The gravel road gradually becomes dirt: two tire ruts divided by a hump of grass. A sparse row of pine trees lines both sides of the narrow road. Past the trees the road turns into a wide field, the grass tall and tan like summer wheat.
There is something else happening besides my life.
Many years ago I visited a woman who wanted to end her own life and, in fact, had already made several unsuccessful attempts. She lived in the last slip of rural country in Wake County. She had an incurable illness and wanted to die before things got much worse.

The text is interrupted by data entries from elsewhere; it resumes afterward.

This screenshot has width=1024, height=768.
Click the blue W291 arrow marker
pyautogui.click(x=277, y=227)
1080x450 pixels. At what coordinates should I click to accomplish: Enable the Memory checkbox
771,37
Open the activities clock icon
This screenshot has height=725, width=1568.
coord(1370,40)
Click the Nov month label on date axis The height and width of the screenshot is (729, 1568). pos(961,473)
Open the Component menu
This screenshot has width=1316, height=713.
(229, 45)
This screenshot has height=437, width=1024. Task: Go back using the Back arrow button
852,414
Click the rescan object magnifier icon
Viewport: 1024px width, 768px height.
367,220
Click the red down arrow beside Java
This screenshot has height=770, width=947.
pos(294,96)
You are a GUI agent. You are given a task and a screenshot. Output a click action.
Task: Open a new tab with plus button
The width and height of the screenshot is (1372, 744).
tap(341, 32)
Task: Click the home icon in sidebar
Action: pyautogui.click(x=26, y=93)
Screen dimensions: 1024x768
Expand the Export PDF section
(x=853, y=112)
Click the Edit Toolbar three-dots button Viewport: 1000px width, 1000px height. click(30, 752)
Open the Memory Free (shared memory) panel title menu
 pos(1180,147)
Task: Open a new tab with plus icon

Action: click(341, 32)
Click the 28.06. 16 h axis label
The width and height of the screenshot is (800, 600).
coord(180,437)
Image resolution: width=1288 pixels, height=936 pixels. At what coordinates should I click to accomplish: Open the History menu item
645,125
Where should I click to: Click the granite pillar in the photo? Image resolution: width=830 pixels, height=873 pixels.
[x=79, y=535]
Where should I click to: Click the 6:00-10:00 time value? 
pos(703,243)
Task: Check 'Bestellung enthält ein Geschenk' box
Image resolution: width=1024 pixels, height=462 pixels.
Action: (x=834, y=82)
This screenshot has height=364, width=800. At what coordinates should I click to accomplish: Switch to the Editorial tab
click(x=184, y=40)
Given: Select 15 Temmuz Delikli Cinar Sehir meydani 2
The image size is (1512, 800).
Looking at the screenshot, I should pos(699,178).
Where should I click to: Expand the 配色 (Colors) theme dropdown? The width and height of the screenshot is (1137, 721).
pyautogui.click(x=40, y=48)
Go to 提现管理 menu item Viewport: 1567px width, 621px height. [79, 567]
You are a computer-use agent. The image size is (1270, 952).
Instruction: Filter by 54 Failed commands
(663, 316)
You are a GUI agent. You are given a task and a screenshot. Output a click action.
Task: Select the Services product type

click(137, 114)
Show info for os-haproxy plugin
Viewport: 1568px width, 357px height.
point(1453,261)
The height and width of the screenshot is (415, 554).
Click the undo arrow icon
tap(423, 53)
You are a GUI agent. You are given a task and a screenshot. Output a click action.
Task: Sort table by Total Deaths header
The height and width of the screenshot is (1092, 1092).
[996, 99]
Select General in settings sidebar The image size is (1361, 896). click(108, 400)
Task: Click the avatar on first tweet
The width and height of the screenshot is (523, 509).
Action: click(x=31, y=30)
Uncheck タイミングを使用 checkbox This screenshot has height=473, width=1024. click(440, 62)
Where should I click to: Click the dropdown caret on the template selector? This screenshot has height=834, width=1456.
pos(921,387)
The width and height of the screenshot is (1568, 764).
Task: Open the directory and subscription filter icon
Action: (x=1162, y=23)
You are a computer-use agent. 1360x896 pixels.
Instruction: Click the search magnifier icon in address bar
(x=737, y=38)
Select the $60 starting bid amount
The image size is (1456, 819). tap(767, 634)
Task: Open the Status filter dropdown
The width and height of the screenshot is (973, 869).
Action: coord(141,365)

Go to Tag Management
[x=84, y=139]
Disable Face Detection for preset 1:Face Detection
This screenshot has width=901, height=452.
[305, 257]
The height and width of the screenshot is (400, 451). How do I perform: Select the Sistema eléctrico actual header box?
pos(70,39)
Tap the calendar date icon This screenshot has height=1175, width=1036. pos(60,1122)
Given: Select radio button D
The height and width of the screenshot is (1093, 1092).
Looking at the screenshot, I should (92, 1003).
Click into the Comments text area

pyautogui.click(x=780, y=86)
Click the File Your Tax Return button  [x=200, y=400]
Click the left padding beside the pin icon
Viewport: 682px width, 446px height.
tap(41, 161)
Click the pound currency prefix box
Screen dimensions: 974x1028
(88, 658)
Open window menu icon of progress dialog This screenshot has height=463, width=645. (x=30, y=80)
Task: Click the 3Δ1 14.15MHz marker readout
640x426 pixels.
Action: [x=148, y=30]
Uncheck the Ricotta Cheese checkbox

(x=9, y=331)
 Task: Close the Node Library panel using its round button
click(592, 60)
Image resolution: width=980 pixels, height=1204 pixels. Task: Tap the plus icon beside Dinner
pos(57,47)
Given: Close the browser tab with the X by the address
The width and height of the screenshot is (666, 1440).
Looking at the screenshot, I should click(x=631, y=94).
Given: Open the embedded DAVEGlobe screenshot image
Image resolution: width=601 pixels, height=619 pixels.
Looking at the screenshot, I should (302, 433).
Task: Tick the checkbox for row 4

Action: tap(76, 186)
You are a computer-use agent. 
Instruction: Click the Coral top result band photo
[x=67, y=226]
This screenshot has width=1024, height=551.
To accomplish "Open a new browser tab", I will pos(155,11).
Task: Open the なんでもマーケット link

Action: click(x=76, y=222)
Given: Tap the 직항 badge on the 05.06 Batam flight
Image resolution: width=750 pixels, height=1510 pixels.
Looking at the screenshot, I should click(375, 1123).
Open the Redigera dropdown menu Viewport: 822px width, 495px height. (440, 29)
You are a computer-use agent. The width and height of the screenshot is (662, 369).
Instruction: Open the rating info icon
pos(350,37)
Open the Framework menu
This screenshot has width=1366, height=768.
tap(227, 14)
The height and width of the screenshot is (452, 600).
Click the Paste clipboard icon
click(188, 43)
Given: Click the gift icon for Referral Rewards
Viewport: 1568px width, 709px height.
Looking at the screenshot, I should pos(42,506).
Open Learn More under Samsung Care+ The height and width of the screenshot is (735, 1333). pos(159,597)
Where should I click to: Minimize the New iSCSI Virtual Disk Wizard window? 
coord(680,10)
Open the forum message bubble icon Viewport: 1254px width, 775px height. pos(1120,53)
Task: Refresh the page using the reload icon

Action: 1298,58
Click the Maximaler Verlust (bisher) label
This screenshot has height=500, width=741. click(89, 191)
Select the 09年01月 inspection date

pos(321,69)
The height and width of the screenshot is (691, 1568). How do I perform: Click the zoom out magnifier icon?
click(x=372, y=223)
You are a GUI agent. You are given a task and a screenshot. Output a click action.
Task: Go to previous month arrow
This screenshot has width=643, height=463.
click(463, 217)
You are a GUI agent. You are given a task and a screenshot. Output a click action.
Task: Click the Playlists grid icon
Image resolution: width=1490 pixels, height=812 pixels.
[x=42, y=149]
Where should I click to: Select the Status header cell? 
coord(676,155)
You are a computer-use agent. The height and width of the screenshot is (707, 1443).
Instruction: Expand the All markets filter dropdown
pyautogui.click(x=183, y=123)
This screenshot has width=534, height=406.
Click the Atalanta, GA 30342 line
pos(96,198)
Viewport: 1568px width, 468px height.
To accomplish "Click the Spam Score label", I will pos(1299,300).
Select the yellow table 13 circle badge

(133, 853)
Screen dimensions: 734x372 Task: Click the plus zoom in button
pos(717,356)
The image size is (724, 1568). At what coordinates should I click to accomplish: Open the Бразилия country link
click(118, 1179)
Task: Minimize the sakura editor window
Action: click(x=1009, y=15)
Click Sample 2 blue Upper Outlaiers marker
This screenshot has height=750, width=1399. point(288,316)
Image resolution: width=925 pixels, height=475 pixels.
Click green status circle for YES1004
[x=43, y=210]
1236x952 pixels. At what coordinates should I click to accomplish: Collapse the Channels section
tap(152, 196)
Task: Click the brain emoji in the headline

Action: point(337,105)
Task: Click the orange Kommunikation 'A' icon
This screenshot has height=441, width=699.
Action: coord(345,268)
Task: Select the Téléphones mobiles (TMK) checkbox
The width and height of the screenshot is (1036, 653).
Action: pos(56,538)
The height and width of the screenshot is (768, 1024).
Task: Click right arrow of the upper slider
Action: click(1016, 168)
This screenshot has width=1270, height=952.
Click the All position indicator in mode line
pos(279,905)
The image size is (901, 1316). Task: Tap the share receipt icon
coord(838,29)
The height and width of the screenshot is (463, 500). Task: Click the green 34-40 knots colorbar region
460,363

Although I have never been diagnosed with a life-threatening illness, 40 years ago I witnessed my father slowly whittle away from colon cancer. Years before hospice became a household name; he died in a hospital, a mere wisp of a man: 6 feet, 3 inches tall, weighing only 80 pounds.
Even after a few minutes with this woman in Wake County, I could tell that she believed her time had come: her unwavering stare, the defiant attitude, the swaggering self-respect - all conveyed an opinion that her life was her own and she had a right to do with it what she pleased.
Those were the memories, too, that came to mind when I thought of my father before he slipped into incoherence. His tall, emaciated frame standing near my grandmother, thin wisps of black hair swooped over his shrunken skull.
"Mother," he said. "I just wish I could see my children grow up."
"I know, son," my grandmother said. "I know."
Late August 1971, I went with my grandparents to visit my father.
This was when he was receiving treatment in the hospital. He lay motionless in the bed. His cheeks had the shape of the deflated sides of a ball. An IV solution dripped into his right arm, the clear tube taped over with surgical gauze.
Black whiskers blanketed my father's face.
"Bob, we're here. Bobby's here, too," my grandmother said.
"Hi, Dad."
"I've brought the razor," my grandfather said.
My father moaned. It was the sound of inevitability
A nurse came in with another intravenous solution. The clear liquid made a bubble when she hung it onto the pole. She thumped the bag twice with her forefinger.
"This will keep him comfortable," she said.
I looked at the liquid and I had this feeling that if I was tall enough I could see my own reflection in the bag. There was something intoxicating about it, magical, like it possessed the power of renewal or want. It seemed clearer than water but thicker, as if you could float on its surface and never sink. I didn't know if the IV kept him alive or prolonged my father's misery - those little drops that created a sense of stasis; a sense of nothingness. Suddenly I felt like ripping the bag off the pole and tearing into its contents, dumping the entire liquid over him, where it would either bring him back or send him on his way.
Years after my father died, my grandmother told me she was there when his last breath was drawn.
"I saw his chest rise and fall back," she said. "And that was it. I knew he was dead, hoped, in fact, he was. I wanted his suffering to end." She reached up and pulled my face close to hers. "It's a painful thing to watch one of your children take their last breath in this world. I hope you never have to see that, Bobby."
I was 15.
At that point in my life I couldn't imagine having children of my own.
"I held your father's hand," she continued. A hand so thin and pale and so bruised up. I waited until I didn't see his chest rise again, until I knew it would never rise. Then I went to call the doctor."
The woman from Wake County has been dead 20 years now. I don't dwell on her death, but it's hard not to think about it. Death remains a constant reminder. Uncles, aunts, distant cousins die; coworkers, their families, celebrities are mentioned by newspersons on the television. I can be sitting in a café, sipping a cup of coffee and overhear a scrap of conversation. "Did you hear so and so died?" And suddenly I'm transported back to the yellow-brick house.
Inescapably, we live by death. And so, I tell their story, and mine. Through all of them, I find meaning in my life.